Early in his work career, Hap was hired to help turnaround a ski shop. There were many things wrong – the inventory, the books, the customer service, even the simple layout of the shop to make equipment more visible and accessible. The most critical thing that needed correcting was the accounting and the vendor sourcing practices. But that wouldn’t be the most visible contribution he could make, so instead he focused his energy on working with the warehouse employees to clean, re-organize, and re-structure their entire warehouse.

What he could have done instead is focus on fixing the accounting and calling vendors to speed up their delivery. But no one would see those actions.

Hap standing up on a ladder reorganizing the warehouse with the team didn’t make the biggest dent in the bottom line immediately, but it did send a very clear and obvious message about work ethics, collaboration, and leading by example.

Later, when The North Face was rapidly taking off, they would often move into bigger office spaces every 6-12 months. They developed a custom that every time they took over a new space, they had a painting party. Hap would join these painting work days not only to demonstrate his willingness to work side by side with everyone in the company, but also to get to know people.

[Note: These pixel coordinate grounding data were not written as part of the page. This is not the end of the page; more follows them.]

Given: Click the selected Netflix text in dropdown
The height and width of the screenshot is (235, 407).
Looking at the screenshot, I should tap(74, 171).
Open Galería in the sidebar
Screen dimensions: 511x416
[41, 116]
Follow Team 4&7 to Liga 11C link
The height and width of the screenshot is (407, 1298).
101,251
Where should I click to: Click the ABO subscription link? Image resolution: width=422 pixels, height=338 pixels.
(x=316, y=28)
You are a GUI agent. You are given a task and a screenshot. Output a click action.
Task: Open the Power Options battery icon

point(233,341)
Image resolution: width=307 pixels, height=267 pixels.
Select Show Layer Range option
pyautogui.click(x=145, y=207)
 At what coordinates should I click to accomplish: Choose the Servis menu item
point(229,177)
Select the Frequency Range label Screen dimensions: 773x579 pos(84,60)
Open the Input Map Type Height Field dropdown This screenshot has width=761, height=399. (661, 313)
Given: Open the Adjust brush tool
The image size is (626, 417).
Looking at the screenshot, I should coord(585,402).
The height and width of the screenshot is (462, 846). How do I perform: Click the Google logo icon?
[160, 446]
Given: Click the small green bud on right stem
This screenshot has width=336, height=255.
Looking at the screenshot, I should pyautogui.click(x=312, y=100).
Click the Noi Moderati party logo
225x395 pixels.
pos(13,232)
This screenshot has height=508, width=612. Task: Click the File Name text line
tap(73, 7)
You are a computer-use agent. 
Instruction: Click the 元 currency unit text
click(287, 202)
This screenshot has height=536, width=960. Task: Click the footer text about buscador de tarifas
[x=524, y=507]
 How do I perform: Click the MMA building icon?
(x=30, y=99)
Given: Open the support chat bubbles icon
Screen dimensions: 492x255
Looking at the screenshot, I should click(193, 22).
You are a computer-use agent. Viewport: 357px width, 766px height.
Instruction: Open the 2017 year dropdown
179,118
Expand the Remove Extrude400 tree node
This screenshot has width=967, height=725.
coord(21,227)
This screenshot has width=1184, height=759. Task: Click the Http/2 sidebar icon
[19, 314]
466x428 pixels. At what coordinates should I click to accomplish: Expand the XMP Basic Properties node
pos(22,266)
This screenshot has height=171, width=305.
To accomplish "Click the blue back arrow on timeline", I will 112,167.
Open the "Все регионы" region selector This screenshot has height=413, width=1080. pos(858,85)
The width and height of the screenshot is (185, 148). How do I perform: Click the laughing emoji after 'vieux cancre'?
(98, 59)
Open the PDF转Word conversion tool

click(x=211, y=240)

Every leader that I’ve encountered who is described by their peers and colleagues as “exceptional” or “remarkable” or “excellent,” lives their work life (and often personal life as well) in a highly visible manner. Not locked in the boardroom, or hiding in their office, but front and center, readily available and open to ideas.

This is another reason leaders need to reward transparency. Once everyone understands honest expression of opinion is simply part of the process, more people are likely to voice their ideas.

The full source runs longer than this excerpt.